You are about to add 3 region tags.

• samples/getBucketEncryptionEnforcementConfig.js:23, tag storage_get_encryption_enforcement_config
• samples/removeAllBucketEncryptionEnforcementConfig.js:23, tag storage_remove_all_encryption_enforcement_config
• samples/setBucketEncryptionEnforcementConfig.js:26, tag storage_set_encryption_enforcement_config

---

This comment is generated by snippet-bot.
If you find problems with this result, please file an issue at:
https://github.com/googleapis/repo-automation-bots/issues.
To update this comment, add snippet-bot:force-run label or use the checkbox below:

• Refresh this comment

[v-pratap]

Is the encryption property replaced entirely during a PATCH request? To me it does not appear to add deep-merge logic, If a user updates an enforcement setting using this example, any existing defaultKmsKeyName will be deleted unless they manually include it in the object.

[v-pratap]

Can you also look into the tests related to this code?

[thiyaguk09]

I’ll take a look at this and let you know soon.

[thiyaguk09]

@v-pratap You're right that the library performs a shallow patch. However, I’ve verified via a new integration test that the Cloud Storage API handles the deep merge on the backend.

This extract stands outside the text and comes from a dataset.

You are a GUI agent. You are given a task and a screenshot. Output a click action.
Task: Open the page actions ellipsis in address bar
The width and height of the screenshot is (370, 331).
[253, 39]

When sending a patch with only enforcement settings, the API correctly retains the existing defaultKmsKeyName. I have added an integration test (should retain defaultKmsKeyName when updating enforcement settings independently) to confirm this behavior and prevent any future regressions. Since the backend manages this strategically, additional merge logic in the client isn't required.